#### [Task to complete]
From the line with "خرید فالوور اینستاگرام (170, 2066)" through the line with "رضا نریمانی (186, 1719)", inclusive, return each line of the data below exactly and leave the rest out.

#### [Provided data]
Content starts

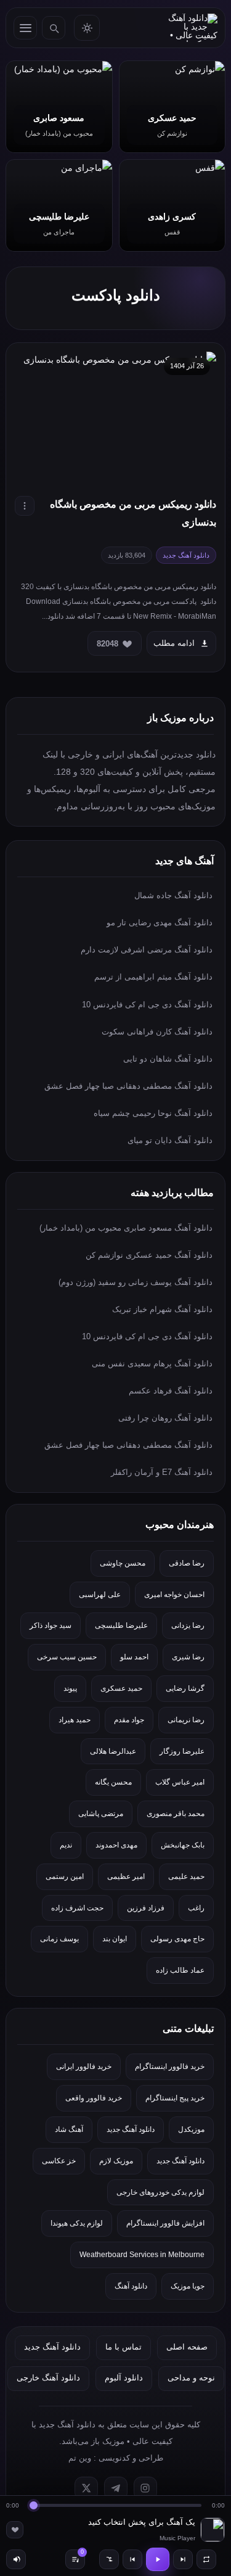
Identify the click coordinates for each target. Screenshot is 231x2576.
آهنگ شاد (69, 2129)
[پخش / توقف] (157, 2559)
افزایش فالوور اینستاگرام (165, 2223)
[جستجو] (53, 27)
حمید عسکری (121, 1688)
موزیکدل (191, 2129)
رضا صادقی (187, 1563)
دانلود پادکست (115, 295)
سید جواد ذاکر (50, 1625)
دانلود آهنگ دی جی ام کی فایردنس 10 (147, 1004)
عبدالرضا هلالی (113, 1751)
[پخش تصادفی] (109, 2559)
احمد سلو (134, 1657)
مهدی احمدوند (116, 1845)
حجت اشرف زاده (77, 1908)
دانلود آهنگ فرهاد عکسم (171, 1390)
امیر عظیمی (126, 1876)
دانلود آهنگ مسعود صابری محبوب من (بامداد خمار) (126, 1227)
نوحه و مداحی (191, 2377)
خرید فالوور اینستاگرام (170, 2066)
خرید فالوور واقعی (93, 2098)
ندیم (66, 1845)
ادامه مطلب (174, 643)
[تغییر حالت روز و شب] (87, 28)
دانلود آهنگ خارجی (48, 2377)
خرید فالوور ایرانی (83, 2066)
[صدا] (16, 2559)
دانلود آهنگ (131, 2286)
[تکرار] (206, 2559)
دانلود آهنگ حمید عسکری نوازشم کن (149, 1255)
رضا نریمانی (186, 1719)
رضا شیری (188, 1657)
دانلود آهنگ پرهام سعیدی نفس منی (152, 1363)
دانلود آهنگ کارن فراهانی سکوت (157, 1031)
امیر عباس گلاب (180, 1782)
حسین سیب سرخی (67, 1657)
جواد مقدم (129, 1719)
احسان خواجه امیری (174, 1594)
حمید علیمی (186, 1876)
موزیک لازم (116, 2161)
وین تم (79, 2457)
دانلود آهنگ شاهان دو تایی (168, 1058)
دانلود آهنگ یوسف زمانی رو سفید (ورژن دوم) (136, 1282)
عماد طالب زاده (180, 1970)
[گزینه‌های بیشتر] (24, 506)
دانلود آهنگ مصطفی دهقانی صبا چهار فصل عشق (128, 1086)
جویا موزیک (188, 2286)
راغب (196, 1908)
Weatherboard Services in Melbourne (142, 2254)
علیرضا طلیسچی (121, 1625)
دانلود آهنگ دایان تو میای (170, 1140)
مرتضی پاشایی (100, 1813)
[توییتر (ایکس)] (86, 2488)
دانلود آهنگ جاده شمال (173, 895)
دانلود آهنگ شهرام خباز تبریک (162, 1309)
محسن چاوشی (122, 1563)
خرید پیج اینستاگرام (175, 2098)
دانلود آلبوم (124, 2377)
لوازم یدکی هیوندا (77, 2223)
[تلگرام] (116, 2488)
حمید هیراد (75, 1719)
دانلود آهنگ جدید (131, 2129)
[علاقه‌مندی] (14, 2529)
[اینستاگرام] (145, 2488)
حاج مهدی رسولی (177, 1938)
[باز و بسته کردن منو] (25, 27)
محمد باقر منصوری (176, 1813)
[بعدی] (183, 2559)
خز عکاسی (59, 2161)
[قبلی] (132, 2559)
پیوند (70, 1688)
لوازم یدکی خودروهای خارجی (160, 2192)
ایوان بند (114, 1938)
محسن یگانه (113, 1782)
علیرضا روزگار (182, 1751)
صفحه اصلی (187, 2346)
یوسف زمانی (59, 1938)
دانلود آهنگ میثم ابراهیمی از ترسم (153, 976)
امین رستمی (65, 1876)
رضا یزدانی (188, 1625)
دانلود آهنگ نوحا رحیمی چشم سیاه (153, 1113)
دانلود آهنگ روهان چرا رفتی (165, 1417)
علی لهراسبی (100, 1594)
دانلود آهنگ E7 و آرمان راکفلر (162, 1472)
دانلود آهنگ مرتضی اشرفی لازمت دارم (147, 949)
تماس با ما (123, 2346)
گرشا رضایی (185, 1688)
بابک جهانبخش (183, 1845)
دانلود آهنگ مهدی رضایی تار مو (160, 922)
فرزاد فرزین (145, 1908)
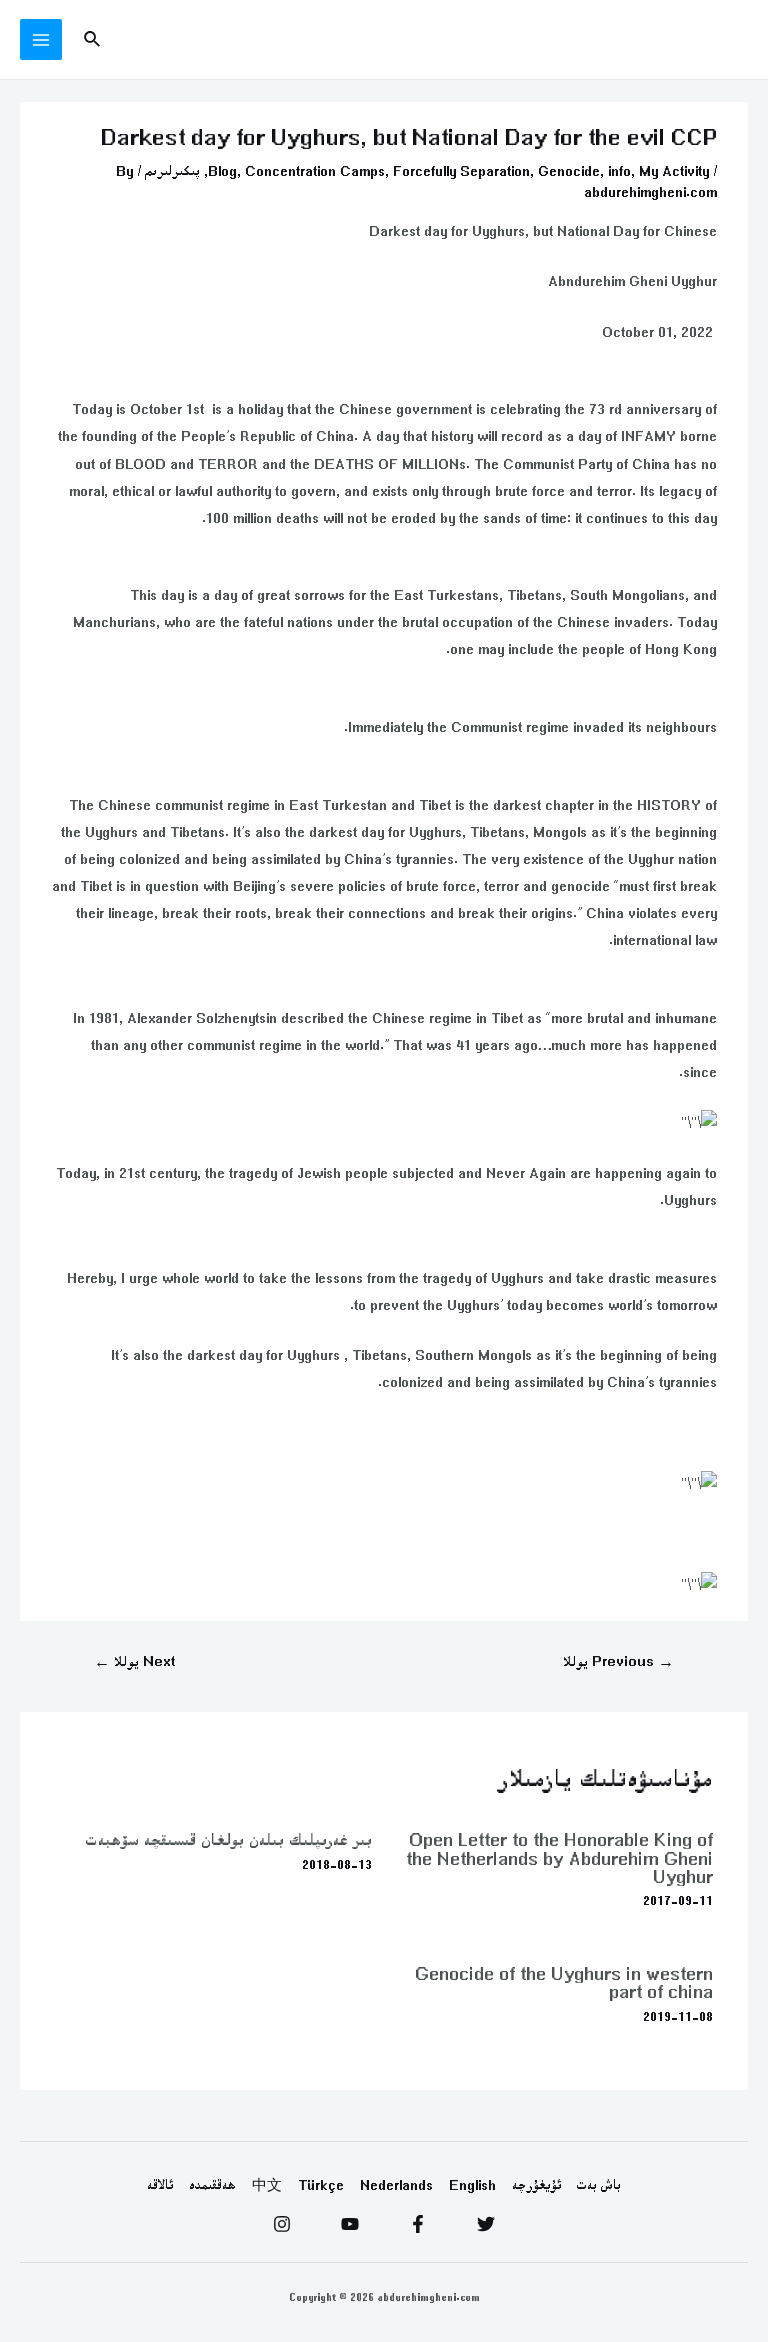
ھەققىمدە (212, 2185)
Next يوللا (134, 1661)
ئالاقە (160, 2185)
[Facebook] (418, 2224)
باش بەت (599, 2185)
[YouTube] (350, 2224)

Content ends

#### [Solution to this exercise]
خرید فالوور اینستاگرام (170, 2066)
خرید فالوور واقعی (93, 2098)
ندیم (66, 1845)
ادامه مطلب (174, 643)
[تغییر حالت روز و شب] (87, 28)
دانلود آهنگ خارجی (48, 2377)
خرید فالوور ایرانی (83, 2066)
[صدا] (16, 2559)
دانلود آهنگ (131, 2286)
[تکرار] (206, 2559)
دانلود آهنگ حمید عسکری نوازشم کن (149, 1255)
رضا نریمانی (186, 1719)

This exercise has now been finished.